**Given problem**
Could you format the part of the records that opens with the line containing "word 'More' in the title" and closes with the line containing "pyautogui.click(x=91, y=244)", both included, as a numbered list with the blank lines left out?

**Dataset rows**
──────
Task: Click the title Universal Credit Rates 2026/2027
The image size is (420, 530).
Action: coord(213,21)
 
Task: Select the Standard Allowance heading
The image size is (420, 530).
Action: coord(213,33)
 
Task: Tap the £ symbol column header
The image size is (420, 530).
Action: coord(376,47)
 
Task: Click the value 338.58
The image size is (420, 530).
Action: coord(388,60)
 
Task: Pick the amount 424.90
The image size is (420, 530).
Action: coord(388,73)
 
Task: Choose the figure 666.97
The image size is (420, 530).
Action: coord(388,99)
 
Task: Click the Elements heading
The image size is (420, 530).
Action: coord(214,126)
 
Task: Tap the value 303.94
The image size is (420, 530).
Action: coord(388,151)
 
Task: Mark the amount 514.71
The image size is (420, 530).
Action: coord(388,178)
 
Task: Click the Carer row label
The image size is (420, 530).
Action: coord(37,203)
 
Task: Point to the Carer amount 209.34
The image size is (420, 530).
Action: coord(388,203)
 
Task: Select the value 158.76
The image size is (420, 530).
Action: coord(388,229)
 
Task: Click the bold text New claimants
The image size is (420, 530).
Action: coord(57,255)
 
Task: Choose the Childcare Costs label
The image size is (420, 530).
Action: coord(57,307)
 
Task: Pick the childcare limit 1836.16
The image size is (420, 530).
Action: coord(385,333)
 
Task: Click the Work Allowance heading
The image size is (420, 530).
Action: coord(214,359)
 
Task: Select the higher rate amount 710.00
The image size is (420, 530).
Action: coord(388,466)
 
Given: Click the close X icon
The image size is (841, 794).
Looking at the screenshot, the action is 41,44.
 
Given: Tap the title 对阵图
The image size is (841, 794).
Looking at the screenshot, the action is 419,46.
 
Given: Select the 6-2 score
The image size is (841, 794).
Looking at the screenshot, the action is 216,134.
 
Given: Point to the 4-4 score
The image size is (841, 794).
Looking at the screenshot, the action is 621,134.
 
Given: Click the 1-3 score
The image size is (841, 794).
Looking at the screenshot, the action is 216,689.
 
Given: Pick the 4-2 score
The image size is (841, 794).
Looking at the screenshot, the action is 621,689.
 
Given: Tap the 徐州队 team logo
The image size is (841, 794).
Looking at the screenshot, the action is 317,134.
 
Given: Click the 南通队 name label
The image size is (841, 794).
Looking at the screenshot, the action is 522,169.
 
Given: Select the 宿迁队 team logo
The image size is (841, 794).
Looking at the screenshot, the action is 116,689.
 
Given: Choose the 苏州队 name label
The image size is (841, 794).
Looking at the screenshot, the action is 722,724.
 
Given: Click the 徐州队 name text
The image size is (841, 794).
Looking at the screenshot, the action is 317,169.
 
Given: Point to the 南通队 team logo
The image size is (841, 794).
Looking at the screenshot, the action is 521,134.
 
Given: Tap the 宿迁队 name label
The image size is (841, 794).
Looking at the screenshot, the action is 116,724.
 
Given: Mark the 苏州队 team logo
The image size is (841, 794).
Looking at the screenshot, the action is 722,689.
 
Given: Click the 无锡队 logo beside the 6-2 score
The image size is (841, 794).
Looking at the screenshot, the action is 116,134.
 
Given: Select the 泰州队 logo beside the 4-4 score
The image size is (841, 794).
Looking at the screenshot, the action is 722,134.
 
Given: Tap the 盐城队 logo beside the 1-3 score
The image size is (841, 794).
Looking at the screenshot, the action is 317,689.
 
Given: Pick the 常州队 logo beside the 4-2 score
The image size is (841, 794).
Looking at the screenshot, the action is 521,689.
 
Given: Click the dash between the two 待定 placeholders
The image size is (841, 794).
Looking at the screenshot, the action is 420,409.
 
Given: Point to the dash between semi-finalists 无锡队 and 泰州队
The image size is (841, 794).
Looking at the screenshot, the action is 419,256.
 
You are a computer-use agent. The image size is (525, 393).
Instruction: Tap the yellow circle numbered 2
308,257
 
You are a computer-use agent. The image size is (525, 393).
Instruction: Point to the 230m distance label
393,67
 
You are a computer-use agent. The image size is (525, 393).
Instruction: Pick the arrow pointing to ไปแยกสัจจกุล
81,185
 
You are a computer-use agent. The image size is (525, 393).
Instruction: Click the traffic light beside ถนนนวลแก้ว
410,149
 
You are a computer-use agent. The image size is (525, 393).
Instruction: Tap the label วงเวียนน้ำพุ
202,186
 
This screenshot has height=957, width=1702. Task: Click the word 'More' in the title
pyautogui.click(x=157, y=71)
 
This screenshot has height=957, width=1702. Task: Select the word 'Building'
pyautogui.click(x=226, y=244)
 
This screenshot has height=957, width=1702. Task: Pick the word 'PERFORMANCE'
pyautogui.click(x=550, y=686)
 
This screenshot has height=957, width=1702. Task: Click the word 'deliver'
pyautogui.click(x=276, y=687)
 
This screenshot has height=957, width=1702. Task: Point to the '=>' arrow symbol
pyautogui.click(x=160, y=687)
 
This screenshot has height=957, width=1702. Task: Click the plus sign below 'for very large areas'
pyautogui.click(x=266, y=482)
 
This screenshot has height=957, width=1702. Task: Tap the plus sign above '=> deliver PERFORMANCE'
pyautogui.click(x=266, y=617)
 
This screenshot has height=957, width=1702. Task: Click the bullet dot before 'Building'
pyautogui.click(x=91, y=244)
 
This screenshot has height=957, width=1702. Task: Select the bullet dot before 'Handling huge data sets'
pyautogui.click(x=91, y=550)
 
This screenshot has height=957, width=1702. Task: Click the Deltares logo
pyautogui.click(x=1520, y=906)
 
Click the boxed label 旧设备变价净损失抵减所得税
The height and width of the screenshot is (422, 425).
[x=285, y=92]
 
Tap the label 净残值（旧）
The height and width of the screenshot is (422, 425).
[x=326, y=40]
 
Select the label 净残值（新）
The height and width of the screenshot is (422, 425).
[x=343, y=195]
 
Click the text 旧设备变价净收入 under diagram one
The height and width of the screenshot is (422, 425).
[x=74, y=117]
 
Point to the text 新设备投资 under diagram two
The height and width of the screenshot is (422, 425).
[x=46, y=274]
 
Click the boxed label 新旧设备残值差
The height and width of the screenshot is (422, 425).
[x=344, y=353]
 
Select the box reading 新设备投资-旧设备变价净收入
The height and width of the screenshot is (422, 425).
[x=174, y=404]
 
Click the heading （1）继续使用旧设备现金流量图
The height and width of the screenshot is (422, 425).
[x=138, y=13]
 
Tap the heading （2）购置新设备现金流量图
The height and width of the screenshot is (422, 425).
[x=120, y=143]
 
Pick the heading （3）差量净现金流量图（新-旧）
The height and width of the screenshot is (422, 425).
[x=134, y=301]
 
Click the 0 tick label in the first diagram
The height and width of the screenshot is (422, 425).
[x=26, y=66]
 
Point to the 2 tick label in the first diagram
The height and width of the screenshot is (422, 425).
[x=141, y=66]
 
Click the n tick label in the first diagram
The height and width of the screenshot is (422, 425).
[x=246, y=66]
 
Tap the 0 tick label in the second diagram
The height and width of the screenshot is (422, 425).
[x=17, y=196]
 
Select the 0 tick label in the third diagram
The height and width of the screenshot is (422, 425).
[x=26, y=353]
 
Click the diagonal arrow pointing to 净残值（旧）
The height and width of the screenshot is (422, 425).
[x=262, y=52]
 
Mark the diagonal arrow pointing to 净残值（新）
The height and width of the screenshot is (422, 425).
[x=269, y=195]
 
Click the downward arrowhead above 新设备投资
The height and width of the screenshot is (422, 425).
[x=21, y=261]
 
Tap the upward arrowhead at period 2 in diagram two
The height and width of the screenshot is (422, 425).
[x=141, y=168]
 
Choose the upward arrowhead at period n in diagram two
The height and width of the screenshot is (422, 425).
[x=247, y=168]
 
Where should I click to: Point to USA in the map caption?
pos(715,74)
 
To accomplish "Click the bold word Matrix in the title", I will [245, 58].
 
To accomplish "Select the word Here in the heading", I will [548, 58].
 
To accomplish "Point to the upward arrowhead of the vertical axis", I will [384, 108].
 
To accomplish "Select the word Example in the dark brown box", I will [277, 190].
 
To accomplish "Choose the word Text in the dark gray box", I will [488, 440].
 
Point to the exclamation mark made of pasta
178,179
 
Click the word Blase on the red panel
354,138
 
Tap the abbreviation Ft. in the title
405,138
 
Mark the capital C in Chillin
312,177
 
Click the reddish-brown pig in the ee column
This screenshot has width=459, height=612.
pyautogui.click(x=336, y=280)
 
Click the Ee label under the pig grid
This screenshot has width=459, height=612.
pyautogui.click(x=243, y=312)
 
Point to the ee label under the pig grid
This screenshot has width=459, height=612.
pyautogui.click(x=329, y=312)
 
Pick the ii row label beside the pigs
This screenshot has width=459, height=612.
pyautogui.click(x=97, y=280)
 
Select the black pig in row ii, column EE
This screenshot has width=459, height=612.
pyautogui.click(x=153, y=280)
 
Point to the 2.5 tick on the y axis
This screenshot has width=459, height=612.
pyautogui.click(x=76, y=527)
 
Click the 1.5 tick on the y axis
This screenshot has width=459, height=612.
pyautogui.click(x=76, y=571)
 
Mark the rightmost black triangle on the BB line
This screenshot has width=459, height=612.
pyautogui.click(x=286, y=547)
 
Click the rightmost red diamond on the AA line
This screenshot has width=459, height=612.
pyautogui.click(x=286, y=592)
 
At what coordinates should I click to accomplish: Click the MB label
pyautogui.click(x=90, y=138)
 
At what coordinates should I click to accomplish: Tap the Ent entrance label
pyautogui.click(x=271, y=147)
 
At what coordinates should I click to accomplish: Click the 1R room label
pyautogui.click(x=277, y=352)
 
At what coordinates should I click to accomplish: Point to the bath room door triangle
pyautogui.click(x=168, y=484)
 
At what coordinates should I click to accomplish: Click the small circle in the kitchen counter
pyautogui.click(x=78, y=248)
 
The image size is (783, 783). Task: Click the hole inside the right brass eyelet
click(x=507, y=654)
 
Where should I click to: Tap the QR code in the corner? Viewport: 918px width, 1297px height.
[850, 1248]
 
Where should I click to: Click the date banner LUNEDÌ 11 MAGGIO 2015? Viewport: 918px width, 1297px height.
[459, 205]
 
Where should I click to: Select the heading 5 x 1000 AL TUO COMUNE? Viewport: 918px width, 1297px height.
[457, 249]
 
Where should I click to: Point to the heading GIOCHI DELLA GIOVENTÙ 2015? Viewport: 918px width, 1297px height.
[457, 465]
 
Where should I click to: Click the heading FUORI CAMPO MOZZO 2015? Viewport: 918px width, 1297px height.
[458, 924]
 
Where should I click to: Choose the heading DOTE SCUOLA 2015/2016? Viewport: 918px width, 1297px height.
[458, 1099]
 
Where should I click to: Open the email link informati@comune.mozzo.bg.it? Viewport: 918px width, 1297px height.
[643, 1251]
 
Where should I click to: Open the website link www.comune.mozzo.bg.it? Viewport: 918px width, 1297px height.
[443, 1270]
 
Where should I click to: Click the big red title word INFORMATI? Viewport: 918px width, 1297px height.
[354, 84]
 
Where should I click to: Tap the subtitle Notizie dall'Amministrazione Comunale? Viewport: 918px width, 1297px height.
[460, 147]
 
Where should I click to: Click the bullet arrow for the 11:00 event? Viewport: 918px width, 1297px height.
──────
**Output of the exercise**
1. This screenshot has height=957, width=1702. Task: Click the word 'More' in the title
2. pyautogui.click(x=157, y=71)
3. This screenshot has height=957, width=1702. Task: Select the word 'Building'
4. pyautogui.click(x=226, y=244)
5. This screenshot has height=957, width=1702. Task: Pick the word 'PERFORMANCE'
6. pyautogui.click(x=550, y=686)
7. This screenshot has height=957, width=1702. Task: Click the word 'deliver'
8. pyautogui.click(x=276, y=687)
9. This screenshot has height=957, width=1702. Task: Point to the '=>' arrow symbol
10. pyautogui.click(x=160, y=687)
11. This screenshot has height=957, width=1702. Task: Click the plus sign below 'for very large areas'
12. pyautogui.click(x=266, y=482)
13. This screenshot has height=957, width=1702. Task: Tap the plus sign above '=> deliver PERFORMANCE'
14. pyautogui.click(x=266, y=617)
15. This screenshot has height=957, width=1702. Task: Click the bullet dot before 'Building'
16. pyautogui.click(x=91, y=244)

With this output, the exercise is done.